That winter he became extremely irregular about coming to dinner, and as the days lengthened with the spring he often worked on through supper time also. In late May or early June he began to note that when he did come up to the house for supper, his wife was sometimes there and sometimes not. Gradually her absence made an impression on him, and her always answering his inquiry with, "I was over at the club." As that meant the Outing Club, established and supported and frequented by the young people of Wenona and its suburbs, he was entirely satisfied. This, until about midsummer. One evening, when she returned in the dusk from supper at the club, she found him seated on the bench at the landing stage, smoking moodily. He was scantily civil to Shirley Drummond, who had brought her in the club launch. When Shirley was well on the way back to the north shore, Courtney, who had seated herself beside her husband, spoke of the heat and unwound the chiffon scarf about her bare neck and shoulders. Dick glanced round. In some moods he would not have seen at all. In other moods those slender shoulders, that graceful throat, and the small head with its lightly borne masses of auburn hair would have appealed to his pride and joy of possession. But things had gone wrong at "the shop," and he was in the mood that could readily either turn him to her for the consolation of a "lighter hour" or set him off in a rage. He frowned upon the exposed shoulders.

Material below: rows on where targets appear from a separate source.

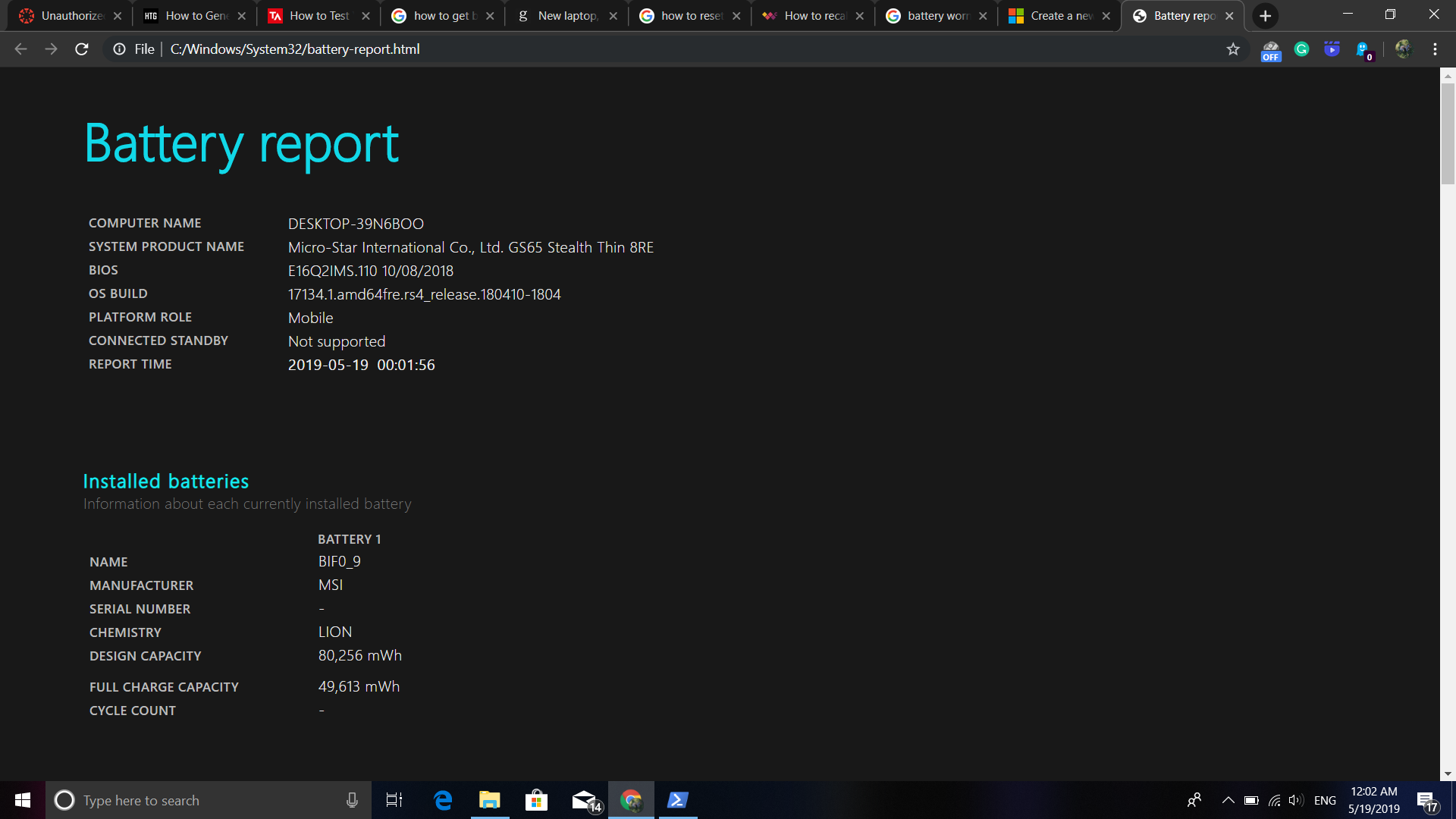
Task: Open a new tab with plus button
Action: point(1265,16)
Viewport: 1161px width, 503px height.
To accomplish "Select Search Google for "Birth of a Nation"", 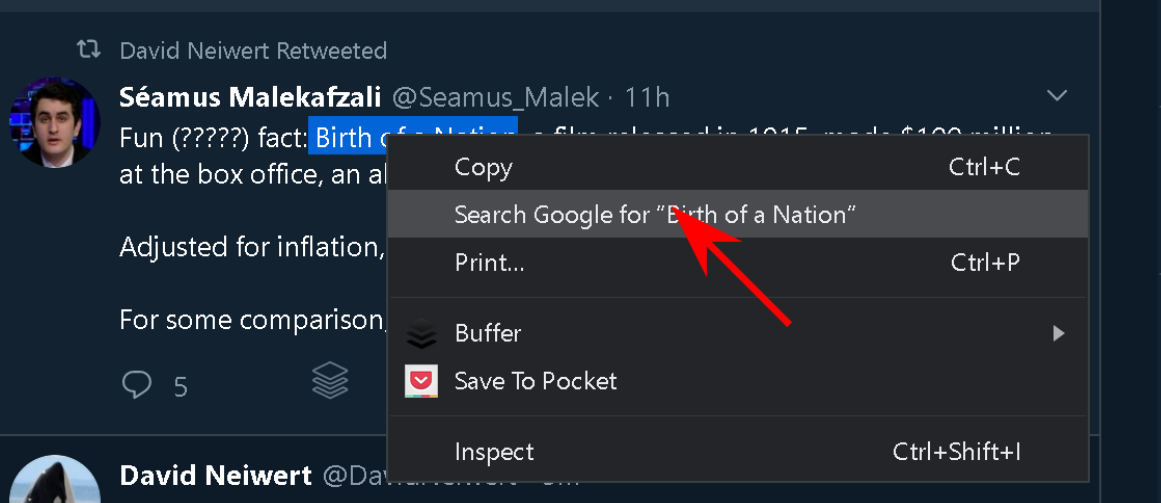I will (x=655, y=214).

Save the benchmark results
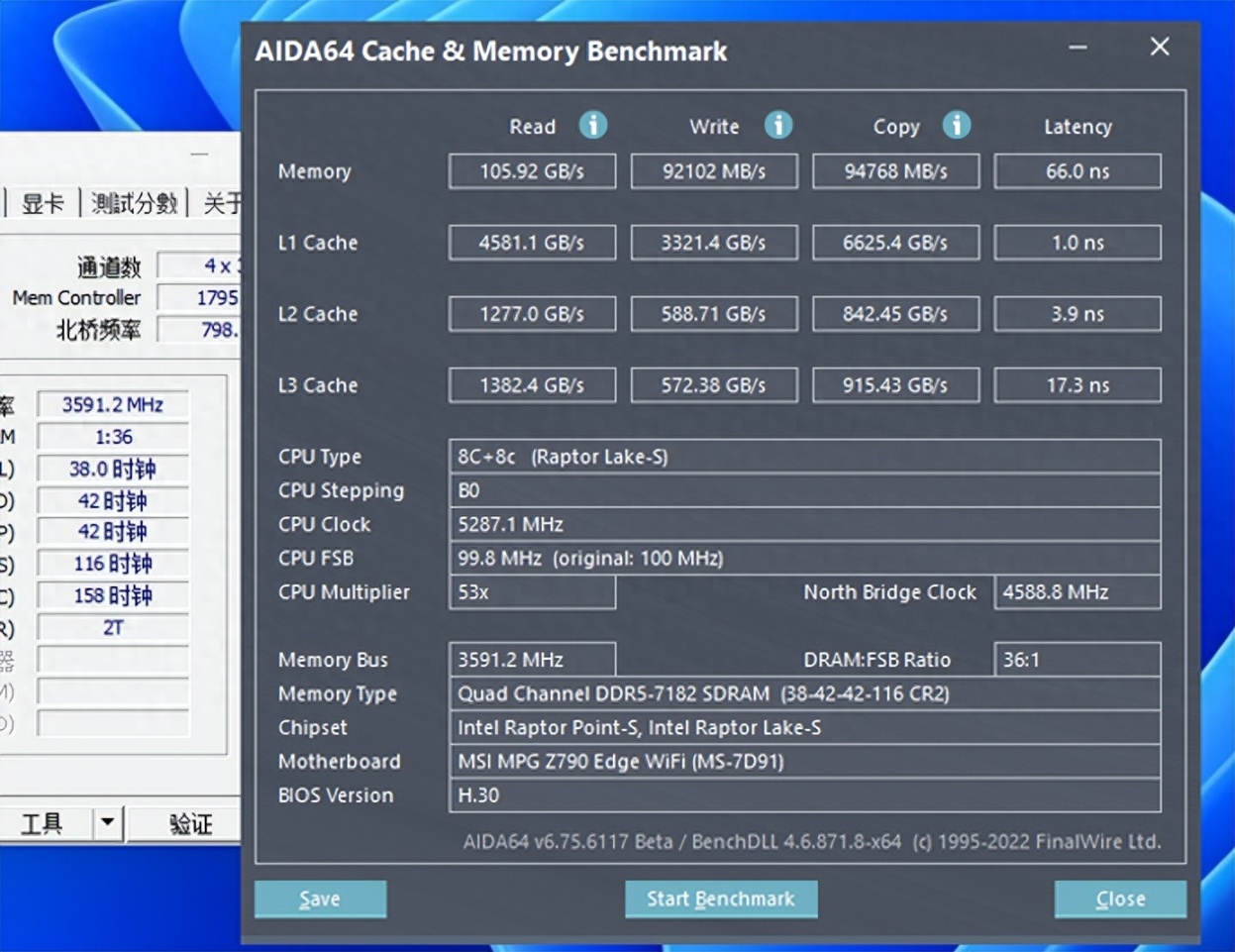coord(320,899)
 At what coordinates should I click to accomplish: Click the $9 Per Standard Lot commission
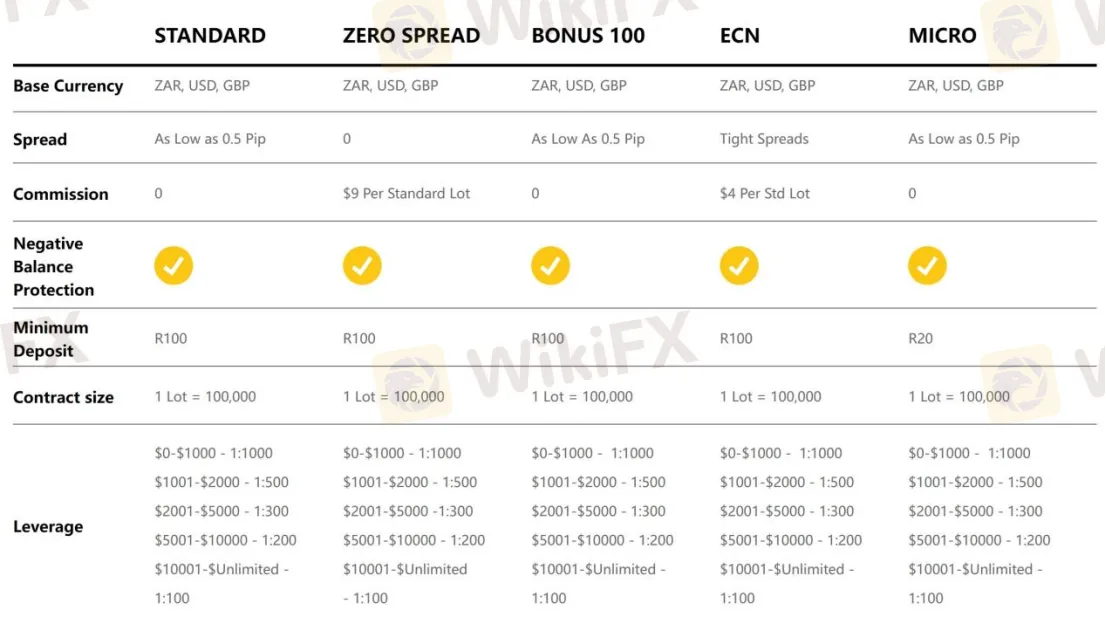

"Where did you get that dress?" he demanded.

She heard simply the question. Her thoughts were on the events of the evening at the club. "Had it made here," said she, unconscious of his mood. "It's something like one I saw in a fashion picture from Paris. Like it?"

To her amazement he replied angrily: "I do not. I've never seen a dress I disapproved of so thoroughly. Don't wear it again, and please be careful how you adopt a fashion you get that way. French fashions are set by a class of women I couldn't speak to you about. Respectable women have to alter them greatly."

"Why, what's the matter with the dress?" exclaimed she. "Everyone admired it at the club."

"It isn't decent," replied he. "I know you are so innocent that you don't think of those things. But it's my duty to protect you. I won't have men commenting on my wife's person."

"But, Dick," protested she, "this isn't a low-cut dress. It's higher than those I usually wear. It has bands across the shoulders and a real back——"

"Then change all your dresses. You must not make yourself conspicuous."

"Conspicuous! The other women wear much lower-cut dresses than I do."

"I know about such things," said he peremptorily. "I don't believe in low-neck dresses anyhow. What business has a good woman flaunting her charms—rousing in other men thoughts she ought to rouse in her husband only?"